The woman held up her hands in a fake surrender, her smile equally as false. “Nothing, Mr. Kincaid. You have been most helpful today. I trust you won’t leave town soon.”
He snorted at that phrasing. Like he could leave, even if he wanted to. Without the pack’s protection, the department would snatch Riordan up quicker than a snake strike. Riordan lacked personal power. Only his borrowed political power kept him safe, a shield which could be retracted at any moment if Riordan acted wrongly.
“You know where I’m staying. You can talk to my bosses if you need anything else. Have a good day, agents.”
Riordan spared a nod of thanks to Quinn and Ahlgren and left, his steps sedate despite the urge to flee the hungry gazes on his back. He might not like these games, but hell if they would see him flinch.
Once back at the pack compound, Riordan thanked his guards. “Thank you for helping me with this.”
Maudy sketched a sloppy salute and smiled a more subdued version of her usual grin. “You’re welcome. It was a kind thing you did there, if a bit gross.”
“Death is seldom pretty,” Riordan agreed, though his attention settled on Mark at those words, catching the apprentice’s flinch.
The young man seemed lost in his head. Riordan could only guess what sort of thoughts and images haunted him now.

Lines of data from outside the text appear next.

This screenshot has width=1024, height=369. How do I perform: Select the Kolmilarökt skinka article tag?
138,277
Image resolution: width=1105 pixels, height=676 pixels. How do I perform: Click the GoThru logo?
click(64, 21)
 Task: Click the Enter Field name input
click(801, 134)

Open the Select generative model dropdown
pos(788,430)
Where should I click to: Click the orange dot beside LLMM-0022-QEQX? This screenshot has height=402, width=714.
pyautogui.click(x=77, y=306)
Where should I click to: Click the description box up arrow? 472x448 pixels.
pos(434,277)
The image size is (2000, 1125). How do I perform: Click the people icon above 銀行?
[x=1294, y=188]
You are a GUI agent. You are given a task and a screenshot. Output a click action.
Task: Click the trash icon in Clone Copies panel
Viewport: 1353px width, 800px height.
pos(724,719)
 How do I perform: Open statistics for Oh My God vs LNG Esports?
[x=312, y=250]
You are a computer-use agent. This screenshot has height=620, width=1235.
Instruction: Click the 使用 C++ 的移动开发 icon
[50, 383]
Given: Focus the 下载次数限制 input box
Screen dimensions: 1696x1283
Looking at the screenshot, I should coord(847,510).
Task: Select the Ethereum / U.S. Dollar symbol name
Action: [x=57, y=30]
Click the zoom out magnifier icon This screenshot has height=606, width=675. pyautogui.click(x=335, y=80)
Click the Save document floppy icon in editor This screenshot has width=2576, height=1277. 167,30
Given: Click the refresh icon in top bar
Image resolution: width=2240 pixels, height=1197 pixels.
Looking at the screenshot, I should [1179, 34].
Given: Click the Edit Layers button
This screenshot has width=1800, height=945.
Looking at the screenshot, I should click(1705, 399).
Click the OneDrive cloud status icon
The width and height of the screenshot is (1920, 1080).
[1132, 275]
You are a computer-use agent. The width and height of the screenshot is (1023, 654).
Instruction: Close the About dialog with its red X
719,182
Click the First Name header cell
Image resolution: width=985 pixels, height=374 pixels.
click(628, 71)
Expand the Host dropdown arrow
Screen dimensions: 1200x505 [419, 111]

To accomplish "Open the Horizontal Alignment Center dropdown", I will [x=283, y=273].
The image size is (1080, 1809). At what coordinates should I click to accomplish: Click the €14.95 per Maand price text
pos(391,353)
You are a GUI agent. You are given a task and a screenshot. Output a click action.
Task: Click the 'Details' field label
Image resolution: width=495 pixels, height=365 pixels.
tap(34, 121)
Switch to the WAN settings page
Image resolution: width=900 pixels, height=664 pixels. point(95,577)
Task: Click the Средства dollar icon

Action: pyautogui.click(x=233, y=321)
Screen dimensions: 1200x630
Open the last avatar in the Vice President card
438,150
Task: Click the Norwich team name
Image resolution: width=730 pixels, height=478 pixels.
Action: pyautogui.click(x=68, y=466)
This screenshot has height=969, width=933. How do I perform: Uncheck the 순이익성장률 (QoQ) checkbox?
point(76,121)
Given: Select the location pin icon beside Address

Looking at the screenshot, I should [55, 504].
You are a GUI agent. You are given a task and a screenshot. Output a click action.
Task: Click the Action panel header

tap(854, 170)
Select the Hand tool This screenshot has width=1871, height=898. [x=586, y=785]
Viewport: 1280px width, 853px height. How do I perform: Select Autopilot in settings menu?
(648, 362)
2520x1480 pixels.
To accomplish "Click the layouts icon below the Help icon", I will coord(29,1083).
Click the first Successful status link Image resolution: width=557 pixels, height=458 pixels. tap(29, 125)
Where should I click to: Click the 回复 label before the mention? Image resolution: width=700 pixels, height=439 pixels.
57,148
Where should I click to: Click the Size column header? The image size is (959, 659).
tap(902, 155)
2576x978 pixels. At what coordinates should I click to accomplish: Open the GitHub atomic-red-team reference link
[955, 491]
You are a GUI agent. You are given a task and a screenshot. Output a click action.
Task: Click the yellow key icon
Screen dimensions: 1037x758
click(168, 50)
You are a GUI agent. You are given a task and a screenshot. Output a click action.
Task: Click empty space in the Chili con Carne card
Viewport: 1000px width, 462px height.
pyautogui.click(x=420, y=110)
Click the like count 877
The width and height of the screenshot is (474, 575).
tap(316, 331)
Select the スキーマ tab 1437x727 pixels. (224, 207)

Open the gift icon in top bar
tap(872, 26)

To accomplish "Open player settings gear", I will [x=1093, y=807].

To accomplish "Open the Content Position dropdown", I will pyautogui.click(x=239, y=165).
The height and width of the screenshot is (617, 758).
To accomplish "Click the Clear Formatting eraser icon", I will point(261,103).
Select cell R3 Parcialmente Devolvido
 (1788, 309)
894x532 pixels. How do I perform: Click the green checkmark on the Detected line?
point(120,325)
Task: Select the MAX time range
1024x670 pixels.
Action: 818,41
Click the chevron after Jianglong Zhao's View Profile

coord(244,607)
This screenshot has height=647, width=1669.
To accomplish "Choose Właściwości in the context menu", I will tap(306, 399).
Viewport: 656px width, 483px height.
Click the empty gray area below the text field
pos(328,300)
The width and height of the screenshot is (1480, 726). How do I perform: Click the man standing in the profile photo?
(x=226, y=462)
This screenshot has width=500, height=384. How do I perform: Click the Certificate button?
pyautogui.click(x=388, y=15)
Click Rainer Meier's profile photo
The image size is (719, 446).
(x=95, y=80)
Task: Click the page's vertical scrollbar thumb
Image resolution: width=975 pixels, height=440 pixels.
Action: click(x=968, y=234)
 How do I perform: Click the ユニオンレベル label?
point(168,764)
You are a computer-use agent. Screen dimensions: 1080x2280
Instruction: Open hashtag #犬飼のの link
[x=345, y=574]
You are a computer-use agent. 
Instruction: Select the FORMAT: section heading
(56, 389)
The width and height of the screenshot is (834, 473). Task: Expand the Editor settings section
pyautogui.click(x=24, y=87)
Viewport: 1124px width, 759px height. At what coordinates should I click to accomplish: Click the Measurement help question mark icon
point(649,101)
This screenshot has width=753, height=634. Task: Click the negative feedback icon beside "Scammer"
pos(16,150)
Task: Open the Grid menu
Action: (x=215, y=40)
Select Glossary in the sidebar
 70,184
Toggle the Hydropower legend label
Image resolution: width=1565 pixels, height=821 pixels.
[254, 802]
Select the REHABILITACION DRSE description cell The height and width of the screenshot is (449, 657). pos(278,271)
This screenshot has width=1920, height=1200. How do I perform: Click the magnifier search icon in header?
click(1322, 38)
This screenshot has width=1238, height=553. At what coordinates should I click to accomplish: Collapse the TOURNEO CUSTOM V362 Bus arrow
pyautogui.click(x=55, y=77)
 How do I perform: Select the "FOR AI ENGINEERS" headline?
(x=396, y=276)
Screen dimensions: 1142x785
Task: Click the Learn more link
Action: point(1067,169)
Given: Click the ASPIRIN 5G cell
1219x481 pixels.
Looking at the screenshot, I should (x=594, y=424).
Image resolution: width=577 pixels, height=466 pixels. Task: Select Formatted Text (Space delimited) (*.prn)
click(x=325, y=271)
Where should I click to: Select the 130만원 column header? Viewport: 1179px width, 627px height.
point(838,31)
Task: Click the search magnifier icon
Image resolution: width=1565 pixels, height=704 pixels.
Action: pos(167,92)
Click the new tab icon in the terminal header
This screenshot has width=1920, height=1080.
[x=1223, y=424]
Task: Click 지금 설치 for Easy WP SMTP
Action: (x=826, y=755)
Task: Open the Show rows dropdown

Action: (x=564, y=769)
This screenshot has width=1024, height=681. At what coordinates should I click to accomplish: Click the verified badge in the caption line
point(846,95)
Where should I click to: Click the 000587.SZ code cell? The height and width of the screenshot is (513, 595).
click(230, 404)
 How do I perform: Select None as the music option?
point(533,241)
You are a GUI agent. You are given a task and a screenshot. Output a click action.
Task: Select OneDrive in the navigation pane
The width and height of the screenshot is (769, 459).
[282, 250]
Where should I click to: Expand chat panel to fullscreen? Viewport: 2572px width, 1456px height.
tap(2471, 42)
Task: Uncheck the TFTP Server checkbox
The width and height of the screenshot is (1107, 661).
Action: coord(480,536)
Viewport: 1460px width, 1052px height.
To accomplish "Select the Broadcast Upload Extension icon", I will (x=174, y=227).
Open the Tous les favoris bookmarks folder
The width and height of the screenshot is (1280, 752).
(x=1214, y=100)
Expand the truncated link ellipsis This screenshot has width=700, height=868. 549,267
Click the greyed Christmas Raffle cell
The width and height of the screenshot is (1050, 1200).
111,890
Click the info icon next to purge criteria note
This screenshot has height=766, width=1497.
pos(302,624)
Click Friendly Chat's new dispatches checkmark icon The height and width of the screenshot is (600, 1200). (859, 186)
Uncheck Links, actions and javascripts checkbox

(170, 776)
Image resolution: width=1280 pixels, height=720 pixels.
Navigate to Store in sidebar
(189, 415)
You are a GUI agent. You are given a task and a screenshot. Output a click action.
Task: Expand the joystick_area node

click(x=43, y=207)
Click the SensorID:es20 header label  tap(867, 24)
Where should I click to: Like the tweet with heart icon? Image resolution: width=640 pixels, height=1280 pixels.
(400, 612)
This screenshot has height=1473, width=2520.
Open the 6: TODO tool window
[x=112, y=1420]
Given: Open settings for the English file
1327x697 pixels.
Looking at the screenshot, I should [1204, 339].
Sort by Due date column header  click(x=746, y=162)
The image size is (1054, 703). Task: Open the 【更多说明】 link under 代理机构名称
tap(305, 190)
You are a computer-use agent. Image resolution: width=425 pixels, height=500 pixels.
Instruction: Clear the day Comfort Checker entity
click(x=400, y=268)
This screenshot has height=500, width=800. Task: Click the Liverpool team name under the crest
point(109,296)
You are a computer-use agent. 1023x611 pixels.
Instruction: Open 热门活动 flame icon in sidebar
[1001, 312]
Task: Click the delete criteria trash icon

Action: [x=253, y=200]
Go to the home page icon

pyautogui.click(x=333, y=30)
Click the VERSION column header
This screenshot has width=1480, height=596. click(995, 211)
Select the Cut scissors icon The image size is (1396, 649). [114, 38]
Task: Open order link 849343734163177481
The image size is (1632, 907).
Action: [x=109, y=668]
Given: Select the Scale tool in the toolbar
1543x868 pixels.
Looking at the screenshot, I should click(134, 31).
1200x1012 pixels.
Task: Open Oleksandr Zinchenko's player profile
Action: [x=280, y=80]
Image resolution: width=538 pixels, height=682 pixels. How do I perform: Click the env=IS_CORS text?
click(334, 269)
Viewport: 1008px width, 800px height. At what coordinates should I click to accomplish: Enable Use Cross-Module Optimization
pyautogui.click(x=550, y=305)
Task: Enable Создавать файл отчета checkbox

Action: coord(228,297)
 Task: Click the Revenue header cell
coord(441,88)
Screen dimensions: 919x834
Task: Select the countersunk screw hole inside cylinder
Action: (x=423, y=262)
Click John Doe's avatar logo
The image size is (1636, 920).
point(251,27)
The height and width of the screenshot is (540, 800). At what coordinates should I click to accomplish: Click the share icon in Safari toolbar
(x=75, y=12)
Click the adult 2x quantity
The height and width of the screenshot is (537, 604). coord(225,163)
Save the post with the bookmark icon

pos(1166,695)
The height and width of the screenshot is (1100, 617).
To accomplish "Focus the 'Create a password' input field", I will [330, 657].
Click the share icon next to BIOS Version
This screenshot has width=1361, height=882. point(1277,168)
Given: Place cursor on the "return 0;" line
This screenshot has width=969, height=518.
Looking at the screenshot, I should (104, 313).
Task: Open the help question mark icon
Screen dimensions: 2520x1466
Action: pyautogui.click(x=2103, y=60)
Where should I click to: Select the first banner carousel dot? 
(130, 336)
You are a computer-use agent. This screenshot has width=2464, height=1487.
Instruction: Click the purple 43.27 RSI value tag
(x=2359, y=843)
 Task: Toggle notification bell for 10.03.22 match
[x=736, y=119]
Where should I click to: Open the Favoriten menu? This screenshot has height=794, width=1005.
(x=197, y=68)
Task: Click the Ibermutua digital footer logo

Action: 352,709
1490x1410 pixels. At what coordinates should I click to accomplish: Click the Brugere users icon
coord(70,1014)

He hoped Mark remembered what Riordan had told him before. He also hoped that Mark would seek out his pack mates for comfort. Shamanistic pride wasn’t worth bottling up those traumas.
As much as Riordan might feel obligated to help Mark, he just couldn’t currently. His own emotions roiled numbly, leaving him drained and distracted. His mind turned towards Daniel and telling the ghost that this much was done at least.
“I’ll let Vera know we’re back,” Maudy said, pulling both Riordan and Mark back to the present.
Then the three of them split up, each walking their own paths into the long afternoon.